Answer: (B) Ferranti effect


Ferranti Effect: 
  • At no load (or) at light load, the voltage at the receiving end of the transmission line is more than the sending voltage. 
  • It is known as the Ferranti effect. It is due to the charging current of the line.

How to reduce Ferranti effect:
  • This effect can be controlled by placing the shunt reactors at the receiving end of the lines.
  • A shunt reactor is an inductive current element connected between line and neutral to compensate for the capacitive current from transmission lines.
  • Synchronous phase modifier(SPM) is used as under excitation it works similarly to shunt reactor which absorbs lagging reactive power and delivers leading reactive power.
Important Notes:
See-back effect:
The See-beck effect is a phenomenon in which a temperature difference between two dissimilar electrical conductors or semiconductors produces a voltage difference between the two substances.

Raman Effect:  
Raman effect, change in the wavelength of light that occurs when a light beam is deflected by molecules. When a beam of light traverses a dust-free, transparent sample of a chemical compound, a small fraction of the light emerges in directions other than that of the incident (incoming) beam.
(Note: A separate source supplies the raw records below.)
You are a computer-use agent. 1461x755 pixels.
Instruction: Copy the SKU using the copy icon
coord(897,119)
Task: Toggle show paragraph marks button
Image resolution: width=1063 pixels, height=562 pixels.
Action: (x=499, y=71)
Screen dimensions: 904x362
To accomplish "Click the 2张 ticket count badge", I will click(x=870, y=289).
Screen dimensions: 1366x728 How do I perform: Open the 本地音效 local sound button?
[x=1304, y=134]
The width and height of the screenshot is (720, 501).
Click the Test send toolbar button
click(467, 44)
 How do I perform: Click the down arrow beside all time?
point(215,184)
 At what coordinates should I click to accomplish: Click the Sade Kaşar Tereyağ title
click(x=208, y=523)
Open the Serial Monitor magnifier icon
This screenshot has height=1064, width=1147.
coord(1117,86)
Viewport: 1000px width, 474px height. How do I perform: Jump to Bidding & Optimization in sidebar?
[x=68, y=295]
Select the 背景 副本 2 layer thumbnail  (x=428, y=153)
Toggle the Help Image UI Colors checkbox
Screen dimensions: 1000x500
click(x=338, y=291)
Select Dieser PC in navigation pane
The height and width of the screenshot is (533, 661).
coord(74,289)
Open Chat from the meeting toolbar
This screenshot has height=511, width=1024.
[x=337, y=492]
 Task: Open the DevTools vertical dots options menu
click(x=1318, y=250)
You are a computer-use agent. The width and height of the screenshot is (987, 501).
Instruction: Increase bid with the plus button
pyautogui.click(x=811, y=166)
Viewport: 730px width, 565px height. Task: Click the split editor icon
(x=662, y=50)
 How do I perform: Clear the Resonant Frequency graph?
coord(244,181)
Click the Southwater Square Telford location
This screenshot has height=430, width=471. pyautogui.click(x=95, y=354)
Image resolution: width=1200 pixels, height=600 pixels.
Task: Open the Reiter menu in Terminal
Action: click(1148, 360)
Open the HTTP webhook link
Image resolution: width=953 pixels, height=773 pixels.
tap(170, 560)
10. The square root of the ratio of line impedance and shunt admittance is called
(A) surge impedance of the line
(B) conductance of the line
(C) regulation of the line
(D) none of the above.

Answer: (A) surge impedance of the line

  • The transmission line generates capacitive reactive volt-amperes in its shunt capacitance and absorbing reactive volt-amperes in its series inductance.  
  • The load at which the inductive and capacitive reactive volt-amperes are equal and opposite, such load is called surge impedance load.
  • It is also called natural load of the transmission line because power is not dissipated in transmission. In surge impedance loading, the voltage and current are in the same phase at all the point of the line. 
  • When the surge impedance of the line has terminated the power delivered by it is called surge impedance loading.
  • Shunt capacitance charges the transmission line when the circuit breaker at the sending end of the line is close. 
  • The series inductance of the line consumes the electrical energy when the sending and receiving end terminals are closed.
  • Surge impedance loading is also defined as the power load in which the total reactive power of the lines becomes zero. The reactive power generated by the shunt capacitance is consumed by the series inductance of the line.
  • Surge impedance loading depends on the voltage of the transmission line. Practically surge impedance loading always less than the maximum loading capacity of the line.
  • If the load is less than the SIL, reactive volt-amperes are generated, and the voltage at the receiving end is greater than the sending end voltage. On the other hand, if the SIL is greater than the load, the voltage at receiving end is smaller because the line absorbs reactive power.
  • If the shunt conductance and resistance are neglected and SIL is equal to the load than the voltage at both the ends will be equal.
  • The square root of the ratio of line impedance and shunt admittance is called surge impedance of the line
  • The shunt admittance of a line consists of the conductance and the capacitive susceptance. The conductance is usually ignored because it is very small compared to the capacitive susceptance. The capacitance of a line is the result of the potential difference between conductors.